##### EXCERPT TO READ
Furthermore, Holocaust trauma and genocide trauma for that matter, refuses knowledge because at its very core lies the complete failing of the empathic human dyad; the executioner does not heed the victim’s plea for life and relentlessly proceeds with execution. Human responsiveness came to be non-existent in the death camps. A responsive "thou" to one’s basic needs no longer existed. Faith in the possibility of communication died and intrapsychically there was no longer a matrix of two people, - a self and a resonating other. The victims felt that there was "no longer anyone on whom to count."1 The natural outcome is a lonesomeness in one’s internal world representation: "In the Lager….everyone is desperately and ferociously alone" (Jean Améry). This despair to communicate with others, diminished the victims’ ability to be in contact, and in tune with themselves, to be able to register, reflect, to themselves, about their own experience. To quote Jean Améry, "After the Holocaust, I was a person who could no longer say we."2 The testimonial process with the listener is therefore essential in re-establishing the internal dialogue with oneself, which was destroyed when the victim discovered there was no longer a "thou", a you, either outside or inside himself. The video testimony functions as a dialogue, not only with the listener, but also with oneself and beyond that, with one’s family, and with imagined audiences in the world at large and in one’s future. It’s a step in the restoration of one’s own humanity and the humanity of the world one lives in. It is a step in the rebuilding of mutuality and of trust.
The video testimony is a way of remembering, re-experiencing and reenacting, that in essence constitutes history in the making, on an intergenerational and communal level. A certain level of "knowing" and "holding it together", together with the necessary cognitive and emotional resources are the pre-requisites of the testimonial process to unfold. Otherwise, all we will have are distortions.
##########
##### INFORMATION GIVEN
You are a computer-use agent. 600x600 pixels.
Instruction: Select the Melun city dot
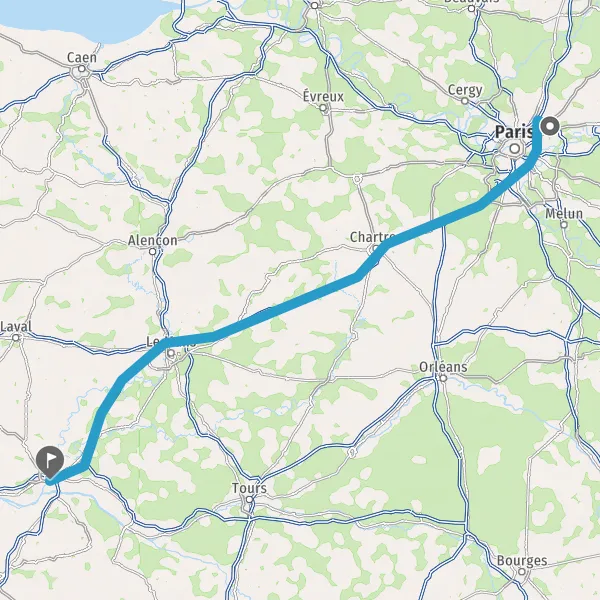click(564, 225)
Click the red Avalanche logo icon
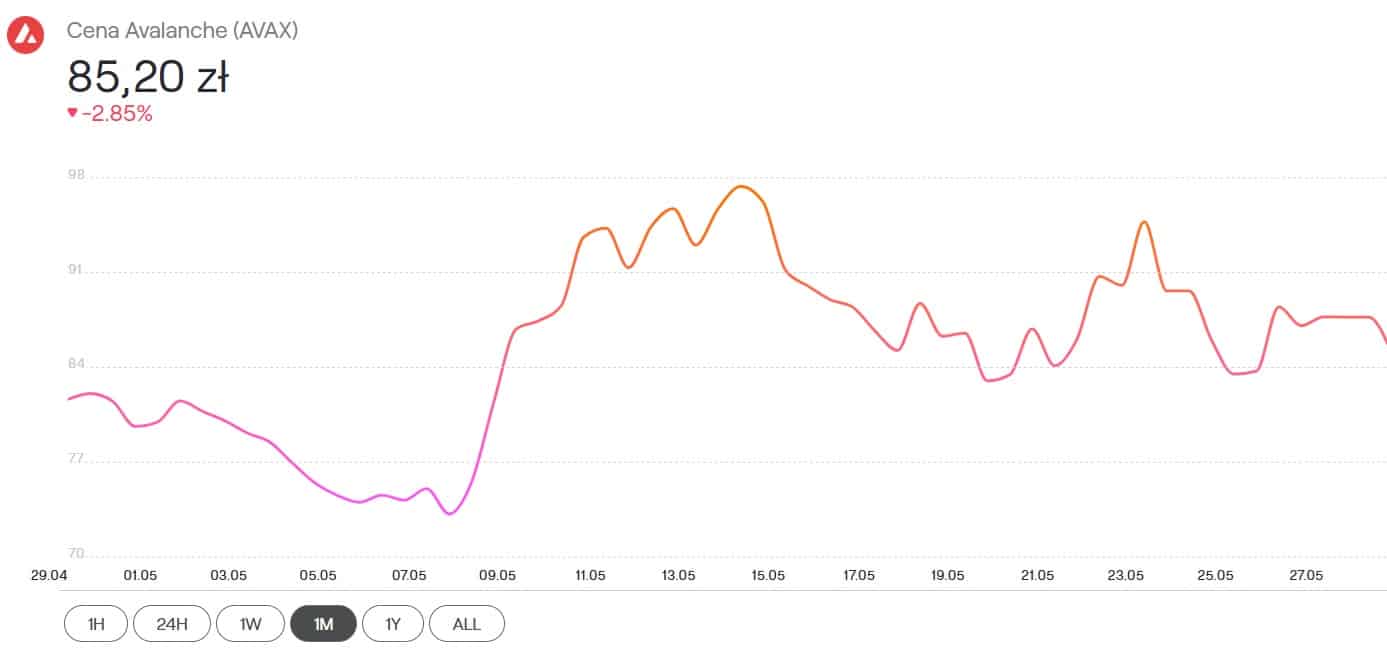This screenshot has height=659, width=1387. click(x=25, y=36)
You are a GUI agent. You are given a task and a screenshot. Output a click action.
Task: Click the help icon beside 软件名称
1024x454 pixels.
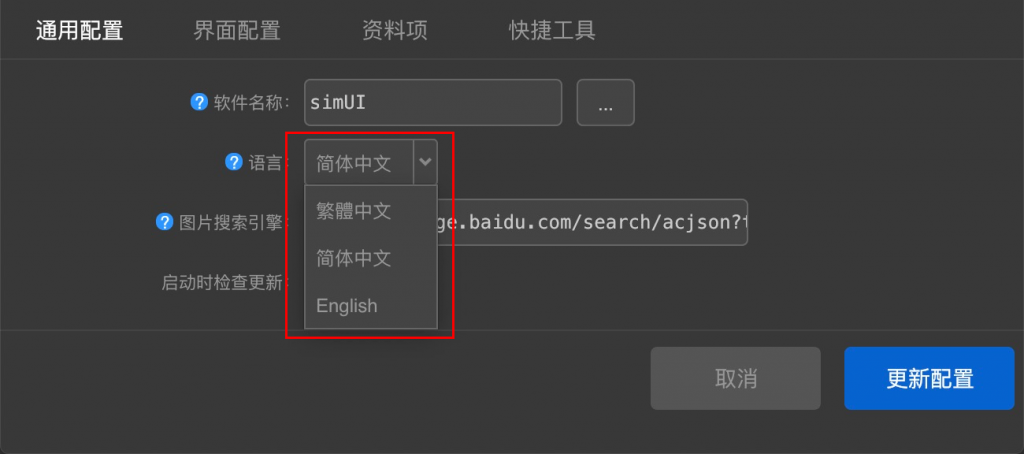(x=199, y=102)
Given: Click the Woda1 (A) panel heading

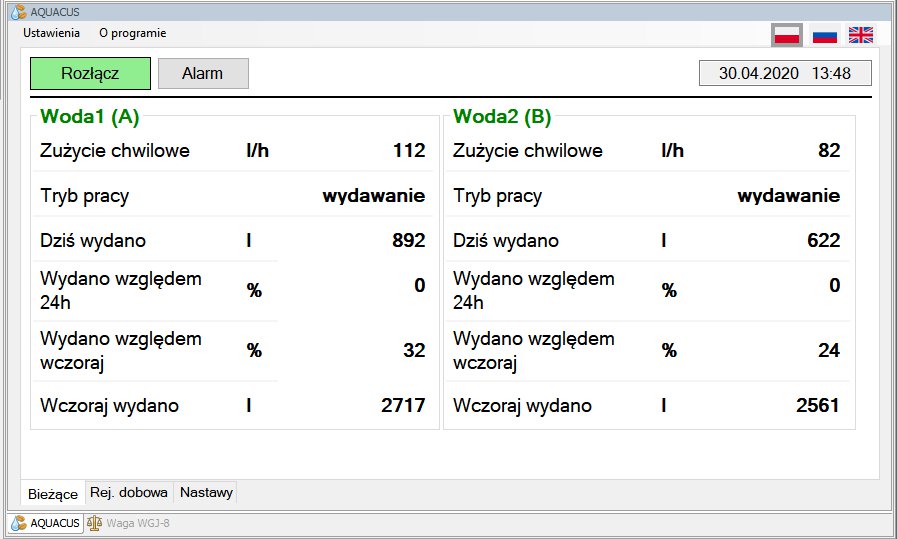Looking at the screenshot, I should click(89, 117).
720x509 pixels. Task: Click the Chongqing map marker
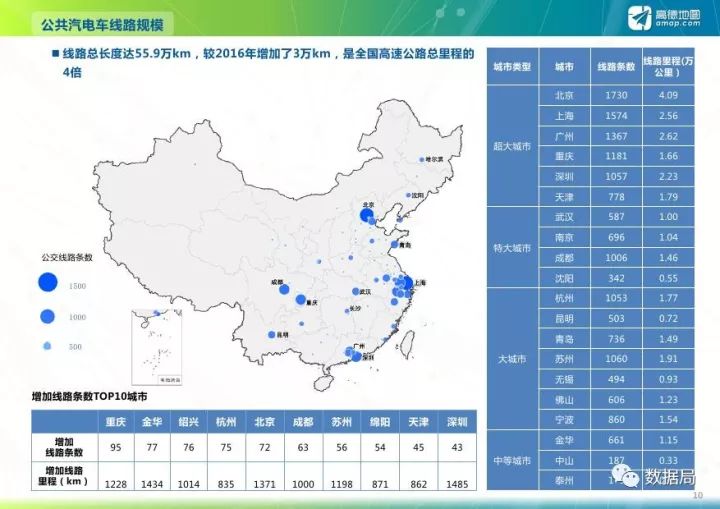coord(301,300)
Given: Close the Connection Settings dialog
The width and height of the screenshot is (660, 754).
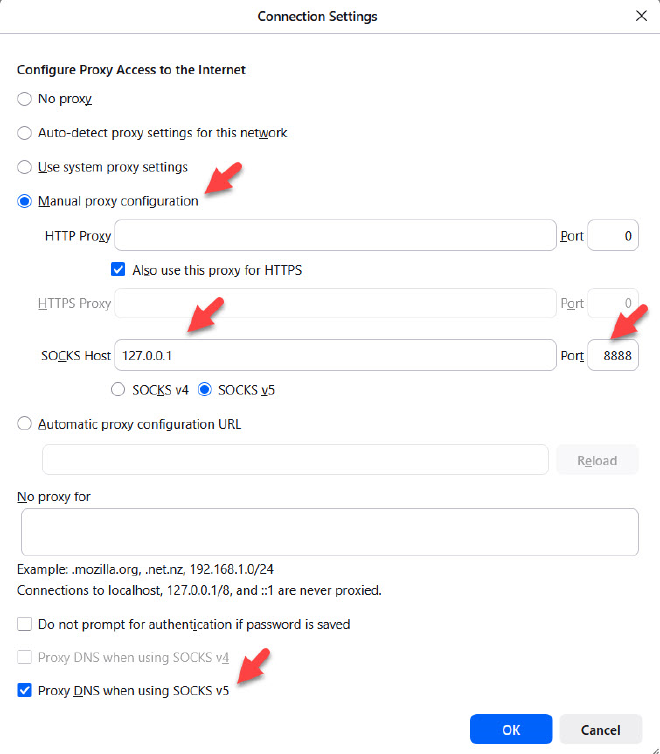Looking at the screenshot, I should [641, 16].
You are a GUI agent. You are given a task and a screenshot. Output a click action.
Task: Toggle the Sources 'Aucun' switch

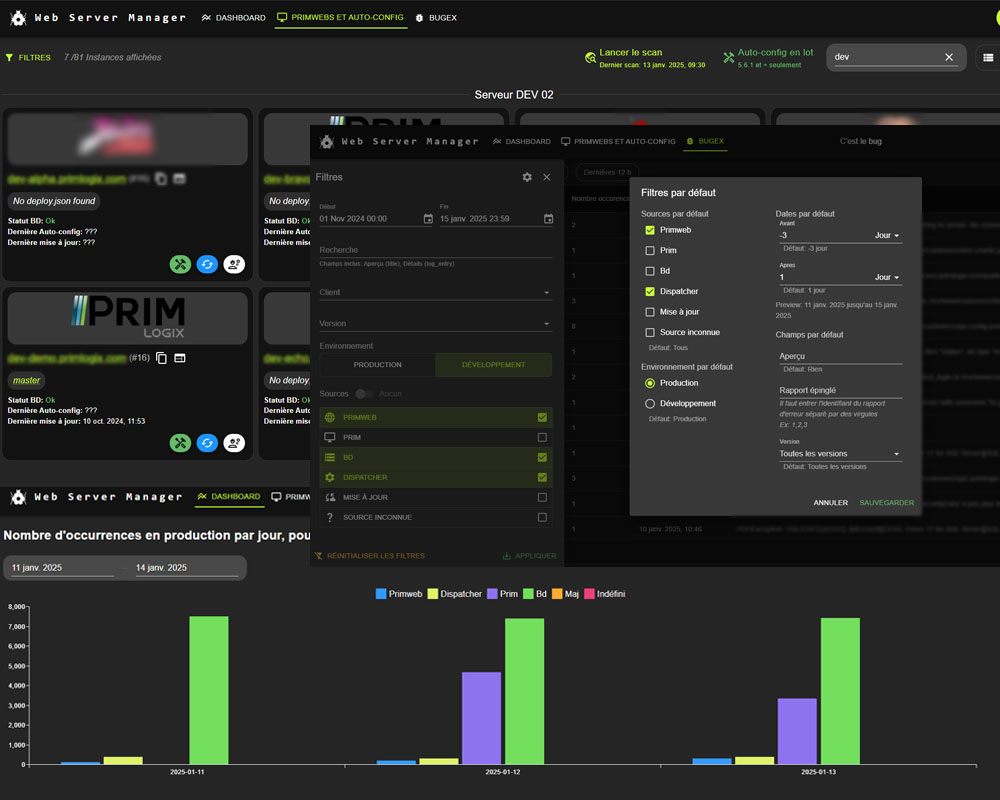[365, 394]
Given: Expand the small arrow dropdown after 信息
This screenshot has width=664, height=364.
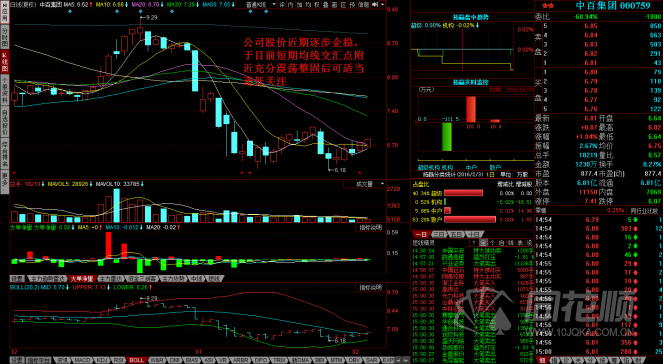Looking at the screenshot, I should pos(382,5).
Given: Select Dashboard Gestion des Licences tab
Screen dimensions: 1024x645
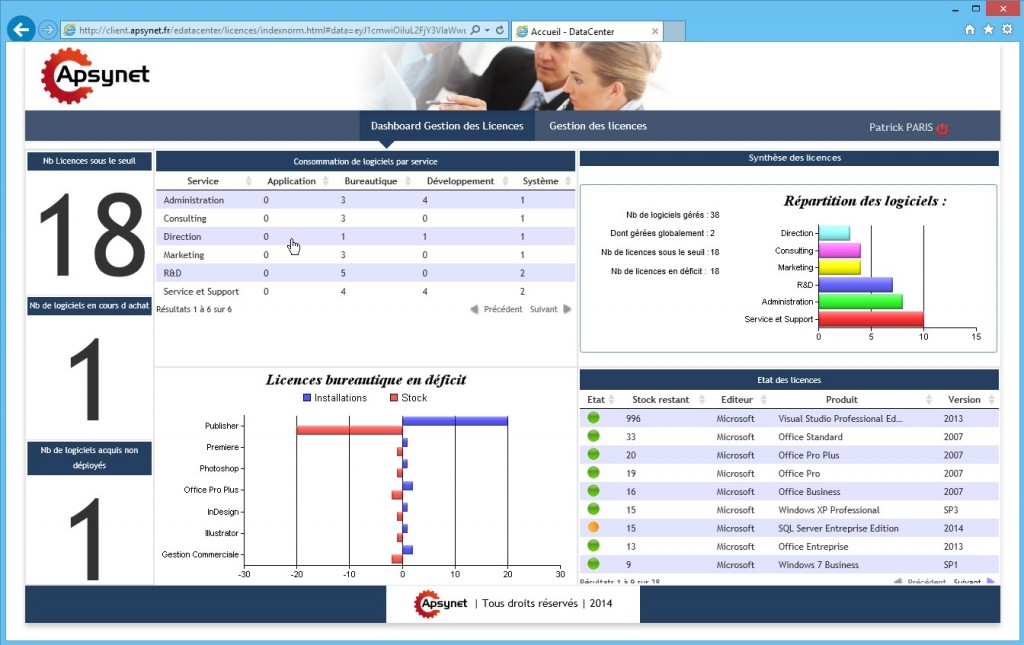Looking at the screenshot, I should [446, 126].
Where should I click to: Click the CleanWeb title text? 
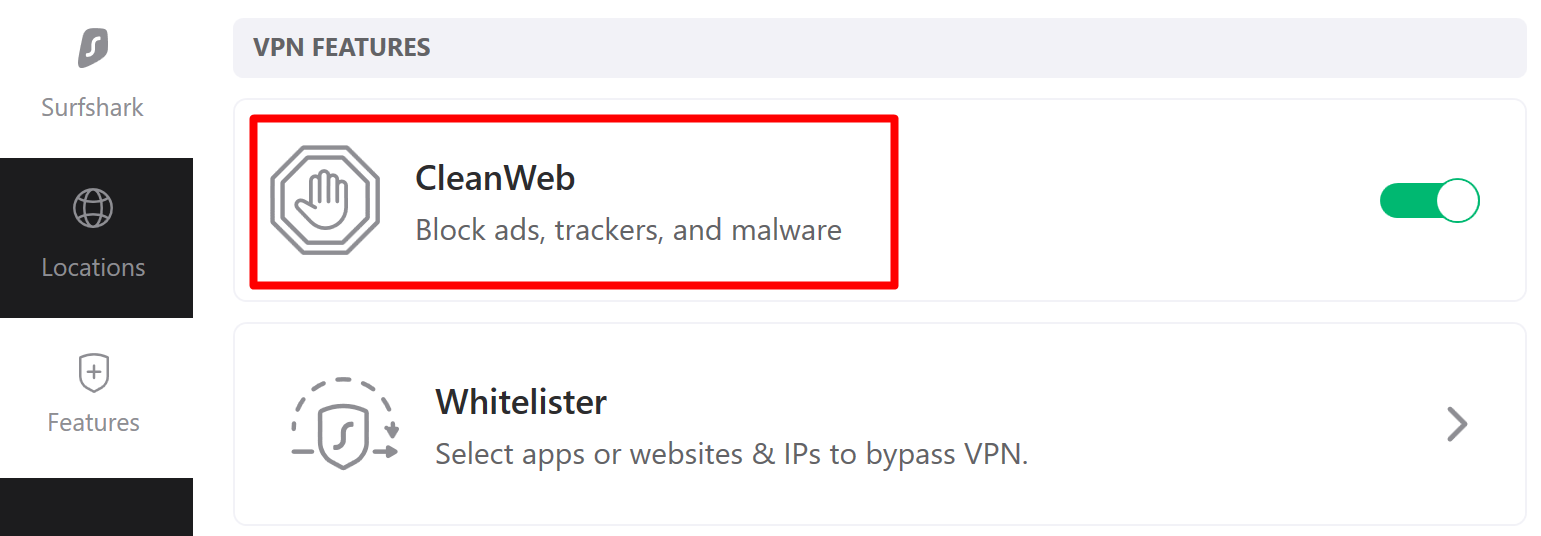(495, 178)
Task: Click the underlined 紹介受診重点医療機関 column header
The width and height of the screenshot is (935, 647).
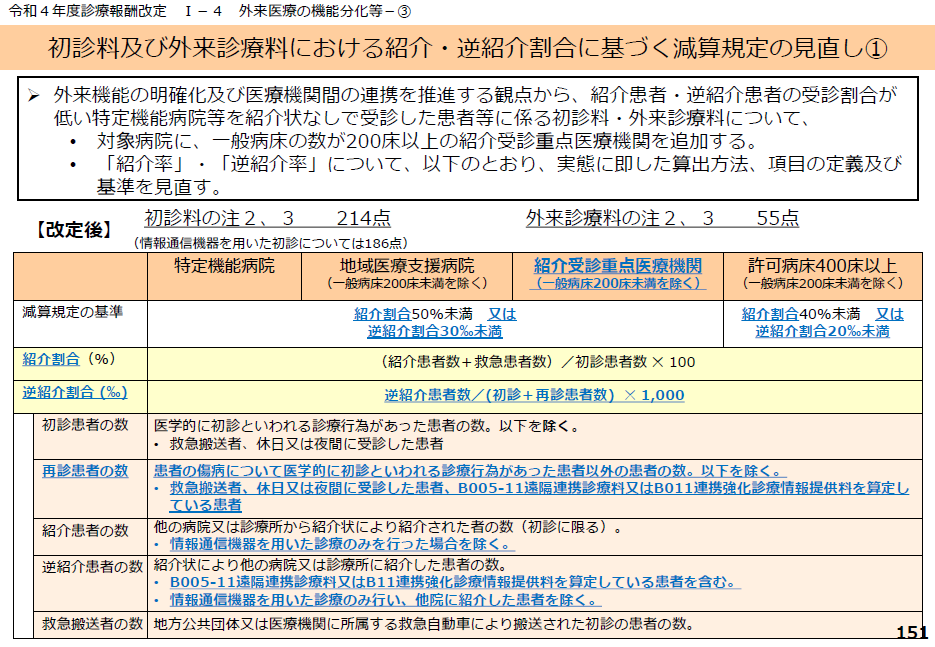Action: coord(617,266)
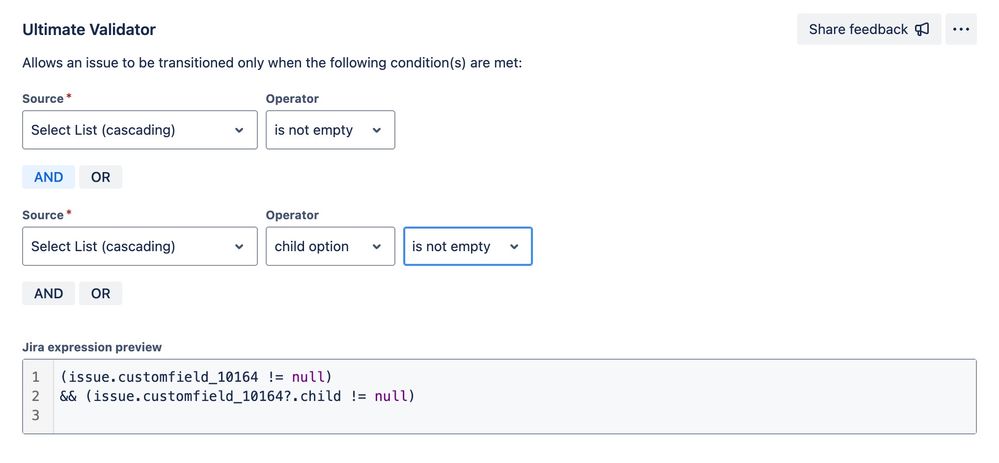
Task: Toggle AND under the second condition
Action: pos(48,294)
##########
**EXPLORE THE MATERIAL**
**a.** Answer each question from the passage on Holocaust testimony.
(i) What does the passage say came to be non-existent in the death camps?
(ii) What statement by Jean Améry does the passage quote about who he was after the Holocaust?
(iii) According to the passage, what will we have if the prerequisites of the testimonial process are missing?
**b.** Write the next part of the passage on Holocaust testimony, beginning after its final sentence.

**RESULTS FOR THE EXERCISE**
**a.**
(i) Human responsiveness.
(ii) "After the Holocaust, I was a person who could no longer say we."
(iii) Distortions.

**b.**
It is, to give an example, important to recognize that the concept of time differed in the different circumstances of one’s Holocaust experience – ghettos, hiding, work camps and death camps. We often see the photographs of people waiting in line on the selection ramp. When I ask audiences to estimate how long it took for the selection process to take place, the answers vary from a couple of hours to three or four. The still photographs portray people waiting and that is the impression that one gains. Listening to testimonies, one gets a completely different picture. Trains arrived and people were driven out at maximum speed. There was not even time to say goodbye to a beloved. Everything was done running. Time estimates of the processing of a train were probably closer to fifteen or twenty minutes. Historians could calculate these time episodes by simply dividing the number of hours per day by the number of trains that arrived. But this is not considered to be a question of importance, so this calculation is usually not done, and the impression remains one of almost timelessness in waiting, when in essence, the opposite is true.


The dimension of color, sound and smell

The same considerations raised around the dimension of time apply to the consideration of other aspects of the physical context in which the traumatic experience occurred. One such dimension is color. Most of the film strips and the still photographs are in black and white except for some recently found color film footage of the death camps. While this colorless experience or the ubiquitous gray may accurately reflect how survivors remember those times, we also hear in testimonies mention of a red sun, of a black sun, of the blueness of the sky, and of other colors. The red dress of the little girl in the movie "Schindler’s List" is an example of that. The experience of color may have come and gone for many survivors, depending on what happened.
Another dimension is that of sound. The film footage we have is mostly without a sound strip, as though everything happened in complete silence. This is mostly an artifact of the medium used, although I suspect that the sound track that existed on some of these films, was deliberately removed. From testimonies, we hear a much higher level of sound, of marching of boots, of shots, of screams of terror, even the loudness of silence, and also of singing. The Czech hymn and the Hatikvah sung by the people facing their gassing in Auschwitz reported in Filip Mueller’s testimony in Claude Lanzmann’s film "Shoah" is also an example. Documentary footage can not convey smells, either. They are, however, a very strong and even-present element in oral testimony. They seem to have been an integral part of the "real" experience.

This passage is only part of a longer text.